_Task material_

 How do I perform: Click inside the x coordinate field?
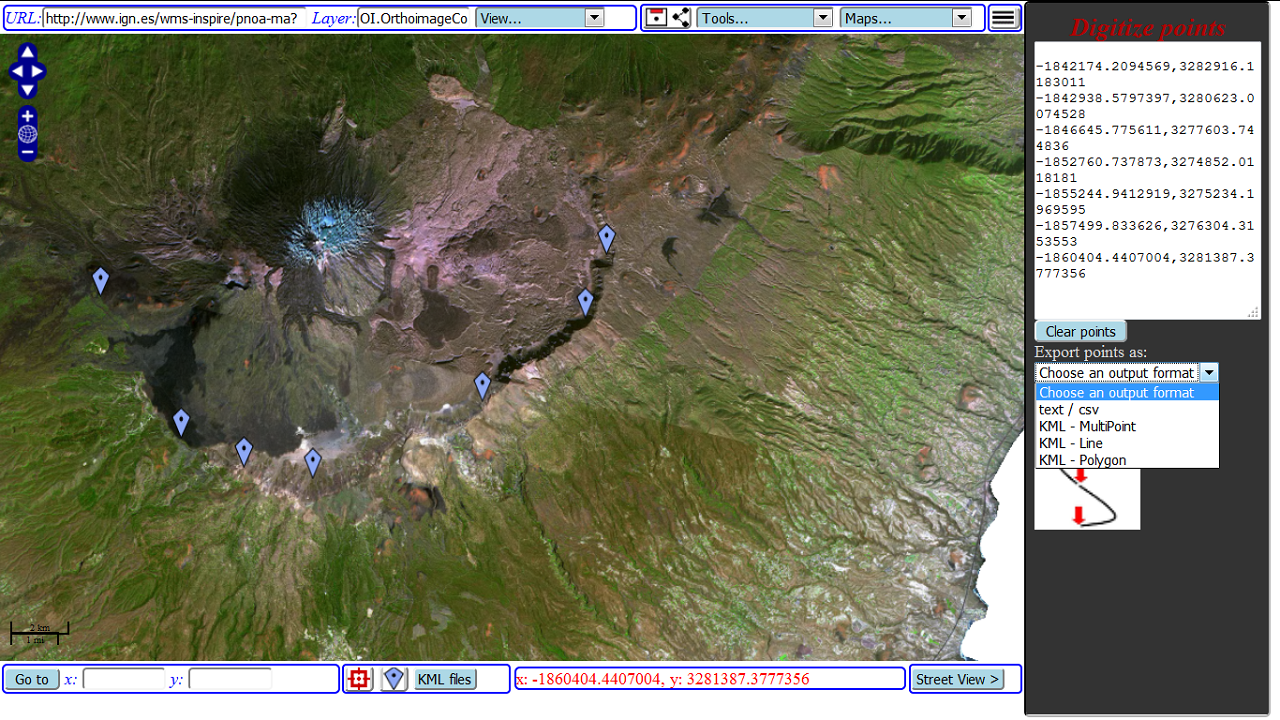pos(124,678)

...

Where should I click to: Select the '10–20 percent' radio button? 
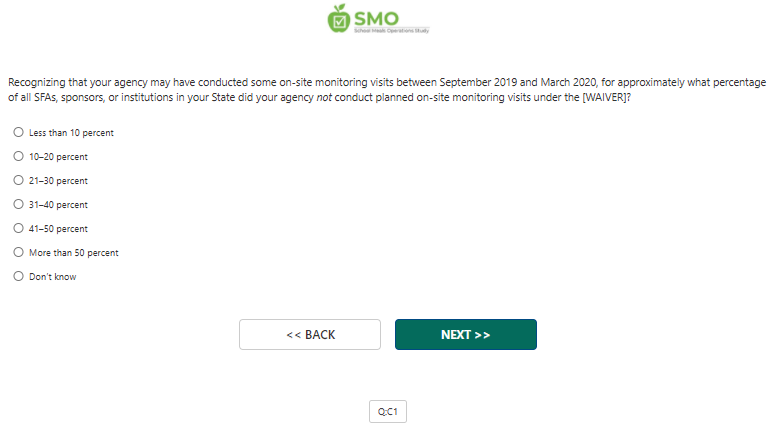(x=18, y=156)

* * *

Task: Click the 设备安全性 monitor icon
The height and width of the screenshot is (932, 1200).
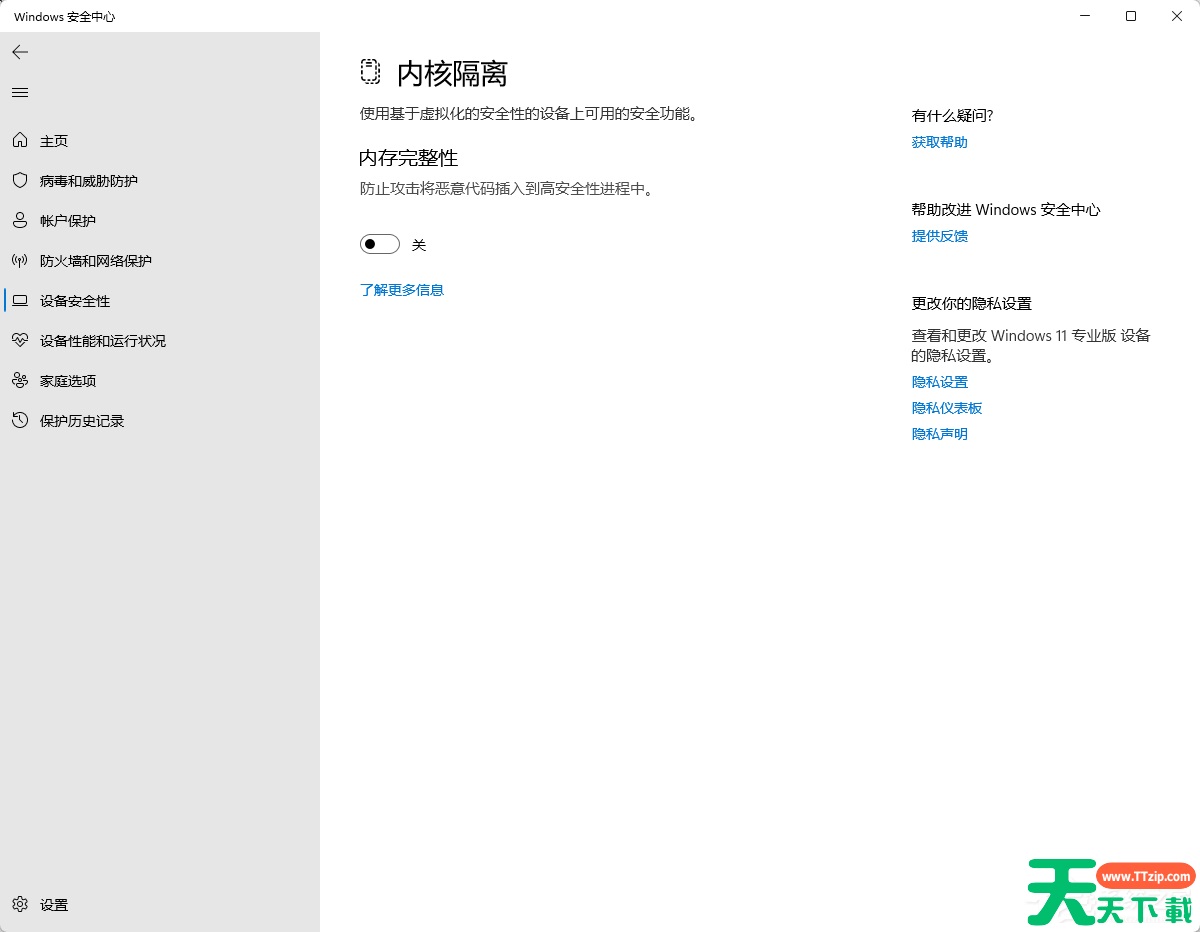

_Work instructions_
Of the entries above, transcribe exactly those lines that fall between the line containing "Task: Click the 设备安全性 monitor icon" and the line containing "The height and", together with those two lines.

_Answer to the exercise_
Task: Click the 设备安全性 monitor icon
The height and width of the screenshot is (932, 1200).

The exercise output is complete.